Não quero definhar”, ele havia comunicado quando Giulia voltou do trabalho numa tarde de terça-feira. No entanto, o espelho estava dizendo-o como uma verdade irrefutável: “Você está definhando”.

Quando Robert finalmente saiu do banheiro, encontrou Giulia sentada na cama com suas costas escoradas contra a cabeceira fuçando em seu celular, decidindo onde iriam primeiro no passeio que fariam no dia seguinte.

Você quer montar os passeios por lista? Não! Tudo bem. Nós podemos decidir lá, acho que fazer isso estragaria um pouco a magia.” Disse Robert e Giulia não encontrou sentindo algum que fosse naquela “lógica”, mas resolveu concordar porque seria uma maneira prática de lidar com algo do tipo.

Mas quando o silêncio já estava exagerado e Giulia não ouviu a voz do marido após ouvir o chuveiro desligar e a porta abrir, ela levantou a cabeça rapidamente e o encontrou olhando-a com aqueles olhos novamente.

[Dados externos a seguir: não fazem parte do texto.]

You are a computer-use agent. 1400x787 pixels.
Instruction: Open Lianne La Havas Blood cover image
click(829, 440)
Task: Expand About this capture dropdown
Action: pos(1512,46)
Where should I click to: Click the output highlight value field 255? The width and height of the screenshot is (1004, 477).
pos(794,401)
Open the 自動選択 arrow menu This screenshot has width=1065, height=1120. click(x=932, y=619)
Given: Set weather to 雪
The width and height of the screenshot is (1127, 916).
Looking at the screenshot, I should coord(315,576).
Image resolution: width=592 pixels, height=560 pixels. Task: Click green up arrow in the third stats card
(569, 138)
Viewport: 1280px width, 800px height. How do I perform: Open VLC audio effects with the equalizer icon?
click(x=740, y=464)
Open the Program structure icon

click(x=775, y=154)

— Ah não. — Ela começou. — Você pensou bastante outra vez antes e durante o banho? — Apesar de perguntar, Giulia já sabia a resposta.

— Eu sei. Eu não deveria fazer isso porque eu quem a convenci de que aproveitaria tudo que planejamos ao seu lado até que não pudesse fazer mais isso. É que… desculpe-me por todas as traições.

Eu… — Um suspiro forte e audível de Giulia fora o suficiente para que Robert não completasse sua sentença.

— Você já pediu isso Robert, nós já conversamos sobre isso. Eu já sabia, bem, desconfiava e você sabia que eu desconfiava. Você não me procurava mais para fazer sexo, nem eu reclamava por isso, sabe que nos tornamos bons amigos apesar de que para todos ao nosso redor, não exista amor mais próspero que nosso.

— Eu te amo. – Ele disse como se fosse sua única certeza em meio a tudo e Giulia sorriu.

— Eu também te amo, mas nós sabemos que não é o tipo de amor que fez Romeu se matar antes de checar se Julieta poderia estar viva, ou foi o contrário? — Ela questionou com uma expressão confusa e engraçada arrancando um pequeno sorriso torto do marido.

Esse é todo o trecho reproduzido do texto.